We have a “compute cluster” of about 100 machines that do a read-only NFS mount to a big NAS filer (a NetApp FAS6280). The jobs running on these boxes are analysis/simulation jobs that constantly read data off the NAS.
We recently upgraded all these machines from CentOS 5.7 to CentOS 6.5. We did a “piecemeal” upgrade, usually upgrading five or so machines at a time, every few days. We noticed improved performance on the CentOS
6 boxes. But as the number of CentOS 6 boxes increased, we actually saw performance on the CentOS 5 boxes decrease. By the time we had only a few CentOS 5 boxes left, they were performing so badly as to be effectively worthless.
What we observed in parallel to this upgrade process was that the read latency on our NetApp device skyrocketed. This in turn caused all compute jobs to actually run slower, as it seemed to move the bottleneck from the client servers’ OS to the NetApp. This is somewhat counter-intuitive: CentOS 6 performs faster, but actually results in net performance loss because it creates a bottleneck on our centralized storage.
All indications are that CentOS 6 seems to be much more “aggressive”
in how it does NFS reads. And likewise, CentOS 5 was very “polite”, to the point that it basically got starved out by the introduction of the 6.5 boxes.
What I’m looking for is a “deep dive” list of changes to the NFS
implementation between CentOS 5 and CentOS 6. Or maybe this is due to a change in the TCP stack? Or maybe the scheduler?

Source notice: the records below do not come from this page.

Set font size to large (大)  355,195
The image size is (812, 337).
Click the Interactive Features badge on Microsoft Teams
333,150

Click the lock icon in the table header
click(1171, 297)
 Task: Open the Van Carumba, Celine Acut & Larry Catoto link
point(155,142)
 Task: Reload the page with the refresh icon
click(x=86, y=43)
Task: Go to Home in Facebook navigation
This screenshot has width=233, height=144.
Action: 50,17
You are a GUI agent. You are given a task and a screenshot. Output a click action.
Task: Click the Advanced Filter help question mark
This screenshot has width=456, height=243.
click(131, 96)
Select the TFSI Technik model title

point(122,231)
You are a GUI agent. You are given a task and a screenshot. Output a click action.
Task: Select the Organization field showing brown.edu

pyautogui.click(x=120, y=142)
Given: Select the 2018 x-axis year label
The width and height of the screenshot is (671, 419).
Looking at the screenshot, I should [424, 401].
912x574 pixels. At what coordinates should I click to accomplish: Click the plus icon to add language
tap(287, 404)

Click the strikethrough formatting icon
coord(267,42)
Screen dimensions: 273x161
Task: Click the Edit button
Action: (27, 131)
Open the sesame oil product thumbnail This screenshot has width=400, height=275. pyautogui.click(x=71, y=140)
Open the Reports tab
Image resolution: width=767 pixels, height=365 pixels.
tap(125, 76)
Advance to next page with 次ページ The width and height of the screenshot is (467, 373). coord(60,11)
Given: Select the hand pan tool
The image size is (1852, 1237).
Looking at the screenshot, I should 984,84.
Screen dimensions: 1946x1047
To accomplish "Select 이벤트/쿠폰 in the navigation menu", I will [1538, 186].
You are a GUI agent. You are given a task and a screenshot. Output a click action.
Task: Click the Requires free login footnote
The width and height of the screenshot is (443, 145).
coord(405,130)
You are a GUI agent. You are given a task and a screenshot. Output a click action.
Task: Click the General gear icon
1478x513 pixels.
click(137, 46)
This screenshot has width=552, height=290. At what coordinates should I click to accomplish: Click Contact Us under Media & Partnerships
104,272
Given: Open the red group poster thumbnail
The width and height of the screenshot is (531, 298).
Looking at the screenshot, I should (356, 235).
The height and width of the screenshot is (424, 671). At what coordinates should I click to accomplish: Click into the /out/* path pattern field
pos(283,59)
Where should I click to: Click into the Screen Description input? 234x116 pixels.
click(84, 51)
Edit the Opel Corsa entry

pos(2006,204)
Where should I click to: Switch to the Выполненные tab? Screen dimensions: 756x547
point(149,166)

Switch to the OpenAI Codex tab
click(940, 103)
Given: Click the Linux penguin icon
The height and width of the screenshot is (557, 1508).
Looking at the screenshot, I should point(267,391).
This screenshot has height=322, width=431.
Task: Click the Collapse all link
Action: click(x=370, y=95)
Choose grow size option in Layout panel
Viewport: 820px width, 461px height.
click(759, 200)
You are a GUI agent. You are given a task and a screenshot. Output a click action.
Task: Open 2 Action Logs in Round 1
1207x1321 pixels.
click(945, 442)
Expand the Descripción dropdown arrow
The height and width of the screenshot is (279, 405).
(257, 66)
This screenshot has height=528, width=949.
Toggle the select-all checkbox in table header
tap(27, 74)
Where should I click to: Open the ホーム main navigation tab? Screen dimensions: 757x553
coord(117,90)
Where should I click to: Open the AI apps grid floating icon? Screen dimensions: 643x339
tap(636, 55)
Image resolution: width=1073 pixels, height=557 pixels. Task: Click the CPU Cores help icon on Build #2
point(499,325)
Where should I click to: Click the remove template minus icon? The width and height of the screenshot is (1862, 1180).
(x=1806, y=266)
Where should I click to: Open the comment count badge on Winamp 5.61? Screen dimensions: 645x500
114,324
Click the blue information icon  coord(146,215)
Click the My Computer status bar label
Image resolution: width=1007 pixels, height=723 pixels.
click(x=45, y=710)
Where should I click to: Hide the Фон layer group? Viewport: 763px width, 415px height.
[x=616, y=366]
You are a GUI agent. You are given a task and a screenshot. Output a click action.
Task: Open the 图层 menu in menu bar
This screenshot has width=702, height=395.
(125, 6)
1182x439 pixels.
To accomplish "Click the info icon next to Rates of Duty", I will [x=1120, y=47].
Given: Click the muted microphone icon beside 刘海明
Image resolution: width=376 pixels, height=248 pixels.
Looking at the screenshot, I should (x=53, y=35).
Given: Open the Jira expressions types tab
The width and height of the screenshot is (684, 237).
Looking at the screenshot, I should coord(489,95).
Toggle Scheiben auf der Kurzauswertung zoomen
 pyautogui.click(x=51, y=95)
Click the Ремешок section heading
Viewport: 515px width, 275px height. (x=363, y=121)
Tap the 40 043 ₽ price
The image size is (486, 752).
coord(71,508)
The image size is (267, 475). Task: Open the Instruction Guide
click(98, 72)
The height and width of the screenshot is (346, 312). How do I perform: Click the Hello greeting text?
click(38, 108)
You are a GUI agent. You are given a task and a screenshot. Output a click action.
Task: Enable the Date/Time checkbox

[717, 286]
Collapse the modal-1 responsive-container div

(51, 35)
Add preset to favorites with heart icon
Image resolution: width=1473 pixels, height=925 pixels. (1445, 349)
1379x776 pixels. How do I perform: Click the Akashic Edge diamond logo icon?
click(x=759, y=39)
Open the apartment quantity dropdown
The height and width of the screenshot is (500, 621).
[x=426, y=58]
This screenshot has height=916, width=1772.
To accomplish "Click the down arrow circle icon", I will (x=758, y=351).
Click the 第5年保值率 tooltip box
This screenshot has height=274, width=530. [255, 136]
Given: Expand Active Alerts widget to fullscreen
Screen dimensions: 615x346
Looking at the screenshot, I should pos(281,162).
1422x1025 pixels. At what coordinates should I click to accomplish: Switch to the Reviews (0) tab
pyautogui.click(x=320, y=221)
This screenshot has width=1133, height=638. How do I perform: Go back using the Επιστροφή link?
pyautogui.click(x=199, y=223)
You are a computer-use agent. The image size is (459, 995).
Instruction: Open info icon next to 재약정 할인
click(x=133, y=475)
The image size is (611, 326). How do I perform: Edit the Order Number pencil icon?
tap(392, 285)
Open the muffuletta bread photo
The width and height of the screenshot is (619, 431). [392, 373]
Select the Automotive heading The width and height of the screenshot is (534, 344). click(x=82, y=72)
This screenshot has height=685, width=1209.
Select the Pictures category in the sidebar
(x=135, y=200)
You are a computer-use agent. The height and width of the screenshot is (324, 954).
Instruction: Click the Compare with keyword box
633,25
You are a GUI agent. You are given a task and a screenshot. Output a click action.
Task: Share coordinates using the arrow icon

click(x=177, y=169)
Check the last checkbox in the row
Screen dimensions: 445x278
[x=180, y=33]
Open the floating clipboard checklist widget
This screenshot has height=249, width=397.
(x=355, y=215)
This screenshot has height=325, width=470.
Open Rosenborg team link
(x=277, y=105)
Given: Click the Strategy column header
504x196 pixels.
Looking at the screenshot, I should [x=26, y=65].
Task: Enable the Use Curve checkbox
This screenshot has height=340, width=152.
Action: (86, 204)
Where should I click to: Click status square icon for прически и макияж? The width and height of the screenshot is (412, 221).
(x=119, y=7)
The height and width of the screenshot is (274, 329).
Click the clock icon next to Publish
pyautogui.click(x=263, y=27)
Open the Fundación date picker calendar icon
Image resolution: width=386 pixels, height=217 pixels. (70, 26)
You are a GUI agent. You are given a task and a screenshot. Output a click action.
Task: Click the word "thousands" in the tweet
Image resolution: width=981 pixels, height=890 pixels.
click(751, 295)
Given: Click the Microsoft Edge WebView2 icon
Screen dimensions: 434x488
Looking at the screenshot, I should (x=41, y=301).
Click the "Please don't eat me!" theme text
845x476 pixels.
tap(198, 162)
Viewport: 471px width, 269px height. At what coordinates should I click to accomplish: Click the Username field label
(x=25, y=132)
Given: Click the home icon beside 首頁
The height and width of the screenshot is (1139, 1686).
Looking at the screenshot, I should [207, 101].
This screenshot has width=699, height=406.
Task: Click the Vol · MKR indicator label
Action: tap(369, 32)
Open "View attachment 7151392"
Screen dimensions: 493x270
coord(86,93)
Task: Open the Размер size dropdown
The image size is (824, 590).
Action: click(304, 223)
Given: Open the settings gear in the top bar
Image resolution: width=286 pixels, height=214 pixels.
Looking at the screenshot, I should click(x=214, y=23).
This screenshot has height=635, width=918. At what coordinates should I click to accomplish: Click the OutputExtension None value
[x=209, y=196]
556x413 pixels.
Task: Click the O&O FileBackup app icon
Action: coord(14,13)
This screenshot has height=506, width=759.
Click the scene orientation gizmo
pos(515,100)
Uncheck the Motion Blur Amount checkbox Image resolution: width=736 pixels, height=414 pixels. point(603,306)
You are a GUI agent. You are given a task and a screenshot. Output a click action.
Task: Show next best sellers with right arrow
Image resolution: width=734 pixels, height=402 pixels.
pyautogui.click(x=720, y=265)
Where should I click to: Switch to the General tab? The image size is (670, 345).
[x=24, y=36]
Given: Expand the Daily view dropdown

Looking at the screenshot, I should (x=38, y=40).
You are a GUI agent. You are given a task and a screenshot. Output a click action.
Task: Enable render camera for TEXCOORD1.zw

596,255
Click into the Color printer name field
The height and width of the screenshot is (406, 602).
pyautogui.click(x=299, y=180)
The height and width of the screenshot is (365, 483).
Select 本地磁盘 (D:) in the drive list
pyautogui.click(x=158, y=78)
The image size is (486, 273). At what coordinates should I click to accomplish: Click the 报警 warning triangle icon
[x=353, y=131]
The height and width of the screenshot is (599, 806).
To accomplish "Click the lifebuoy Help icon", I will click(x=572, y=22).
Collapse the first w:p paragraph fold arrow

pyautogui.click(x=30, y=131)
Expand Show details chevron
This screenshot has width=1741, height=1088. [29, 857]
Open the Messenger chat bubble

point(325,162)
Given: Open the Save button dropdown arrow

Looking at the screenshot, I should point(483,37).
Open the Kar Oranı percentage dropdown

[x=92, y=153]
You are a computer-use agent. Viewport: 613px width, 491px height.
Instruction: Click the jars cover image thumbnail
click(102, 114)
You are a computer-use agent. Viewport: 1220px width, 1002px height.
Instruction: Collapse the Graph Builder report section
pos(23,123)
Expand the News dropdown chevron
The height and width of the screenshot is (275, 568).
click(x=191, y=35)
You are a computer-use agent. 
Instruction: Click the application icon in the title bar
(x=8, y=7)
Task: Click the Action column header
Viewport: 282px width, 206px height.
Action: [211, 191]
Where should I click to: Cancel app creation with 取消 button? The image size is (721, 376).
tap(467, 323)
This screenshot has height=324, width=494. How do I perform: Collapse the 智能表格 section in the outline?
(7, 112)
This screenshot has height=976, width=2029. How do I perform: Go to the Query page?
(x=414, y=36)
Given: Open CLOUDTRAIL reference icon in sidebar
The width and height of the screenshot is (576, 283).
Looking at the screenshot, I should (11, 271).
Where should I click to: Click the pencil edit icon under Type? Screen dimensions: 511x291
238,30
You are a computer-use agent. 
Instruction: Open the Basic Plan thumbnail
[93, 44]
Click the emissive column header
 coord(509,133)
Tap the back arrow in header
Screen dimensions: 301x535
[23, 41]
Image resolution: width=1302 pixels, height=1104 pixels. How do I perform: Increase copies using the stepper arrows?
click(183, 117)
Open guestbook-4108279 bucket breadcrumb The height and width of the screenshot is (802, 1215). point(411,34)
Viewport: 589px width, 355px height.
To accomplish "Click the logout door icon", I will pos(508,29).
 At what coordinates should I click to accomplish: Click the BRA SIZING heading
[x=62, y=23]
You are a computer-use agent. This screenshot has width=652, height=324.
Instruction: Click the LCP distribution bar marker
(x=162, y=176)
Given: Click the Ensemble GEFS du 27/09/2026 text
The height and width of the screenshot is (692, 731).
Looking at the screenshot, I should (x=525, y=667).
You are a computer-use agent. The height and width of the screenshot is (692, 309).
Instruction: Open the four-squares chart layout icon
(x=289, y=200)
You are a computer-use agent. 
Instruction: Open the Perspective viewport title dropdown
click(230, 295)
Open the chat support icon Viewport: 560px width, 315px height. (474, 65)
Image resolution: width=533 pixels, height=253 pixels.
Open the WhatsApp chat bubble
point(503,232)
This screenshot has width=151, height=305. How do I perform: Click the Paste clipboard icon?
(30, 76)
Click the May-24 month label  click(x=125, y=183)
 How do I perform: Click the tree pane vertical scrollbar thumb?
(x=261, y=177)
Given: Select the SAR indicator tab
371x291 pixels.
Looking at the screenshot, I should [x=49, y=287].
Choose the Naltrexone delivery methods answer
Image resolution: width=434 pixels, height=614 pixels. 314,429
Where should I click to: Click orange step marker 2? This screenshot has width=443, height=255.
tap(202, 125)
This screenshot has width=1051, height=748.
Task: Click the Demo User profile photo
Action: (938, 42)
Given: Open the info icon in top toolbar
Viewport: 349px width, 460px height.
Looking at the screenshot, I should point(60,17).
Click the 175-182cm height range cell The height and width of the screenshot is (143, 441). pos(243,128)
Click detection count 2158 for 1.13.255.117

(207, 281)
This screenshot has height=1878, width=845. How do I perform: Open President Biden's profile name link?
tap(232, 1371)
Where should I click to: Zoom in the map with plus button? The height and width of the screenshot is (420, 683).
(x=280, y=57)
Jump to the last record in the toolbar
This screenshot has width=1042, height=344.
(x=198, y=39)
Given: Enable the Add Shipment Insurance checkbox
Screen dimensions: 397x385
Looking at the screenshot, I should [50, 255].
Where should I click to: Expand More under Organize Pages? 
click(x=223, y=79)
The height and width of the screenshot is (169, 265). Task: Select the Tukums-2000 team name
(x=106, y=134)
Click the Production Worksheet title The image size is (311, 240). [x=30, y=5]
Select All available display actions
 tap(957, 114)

We’ve tried a lot of sysctl tcp tunings, various nfs mount options, anything that’s obviously different between 5 and 6… But so far we’ve been unable to find the “smoking gun” that causes the obvious behavior change between the two OS versions.
Just hoping that maybe someone else out there has seen something like this, or can point me to some detailed documentation that might clue me in on what to look for next.